What is required:
Extract verbatim every line from the one containing "Where should I" to the final line of the records below, inclusive, and exclude all pictures.

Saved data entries
((
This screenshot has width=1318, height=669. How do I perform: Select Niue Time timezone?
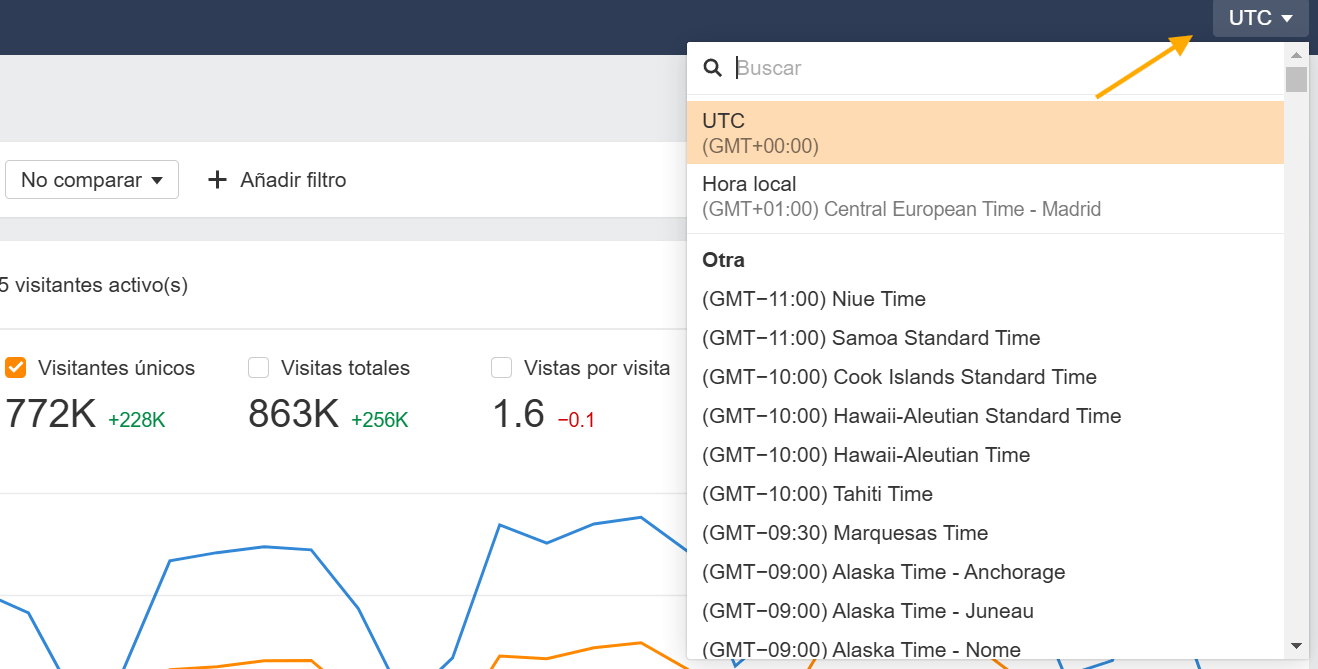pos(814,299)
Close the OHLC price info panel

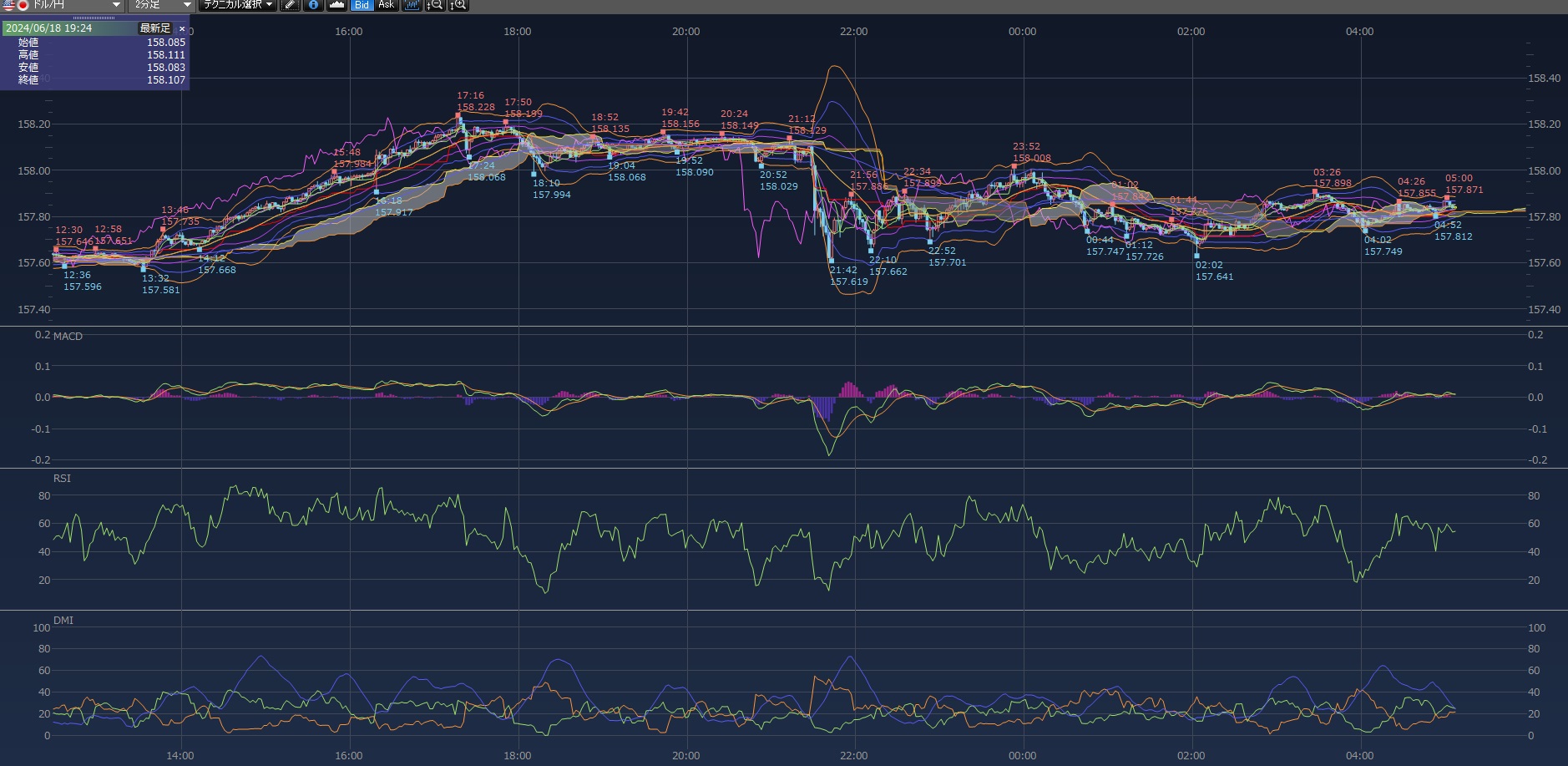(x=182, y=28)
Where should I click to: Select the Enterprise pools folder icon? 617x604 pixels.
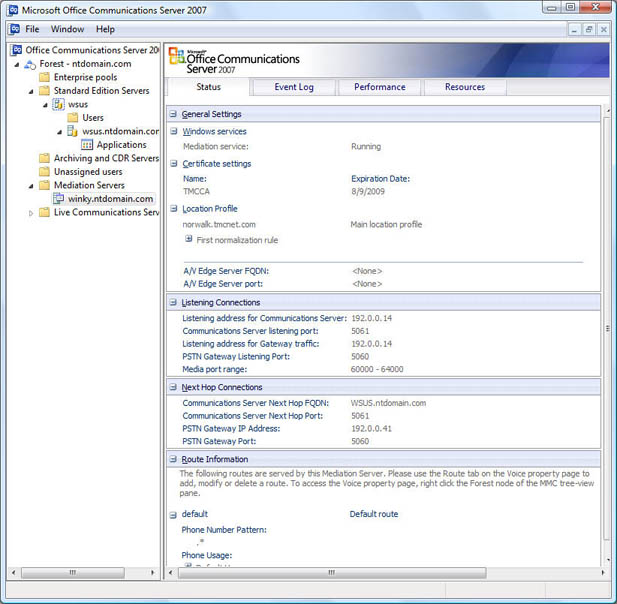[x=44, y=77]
))
Task answer:
Where should I click to: Select the Enterprise pools folder icon? 617x604 pixels.
[x=44, y=77]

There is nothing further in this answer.